▶ [WORK TO COMPLETE]: Return the records, each one exactly as written.

Segment Start: SOURCE INFORMATION

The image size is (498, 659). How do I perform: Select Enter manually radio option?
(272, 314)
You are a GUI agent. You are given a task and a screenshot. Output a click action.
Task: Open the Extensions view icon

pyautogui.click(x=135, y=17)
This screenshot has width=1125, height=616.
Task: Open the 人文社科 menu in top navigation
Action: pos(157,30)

Segment End: SOURCE INFORMATION

▶ [SOLUTION FOR THIS EXERCISE]:
The image size is (498, 659). How do I perform: Select Enter manually radio option?
(272, 314)
You are a GUI agent. You are given a task and a screenshot. Output a click action.
Task: Open the Extensions view icon

pyautogui.click(x=135, y=17)
This screenshot has width=1125, height=616.
Task: Open the 人文社科 menu in top navigation
Action: pos(157,30)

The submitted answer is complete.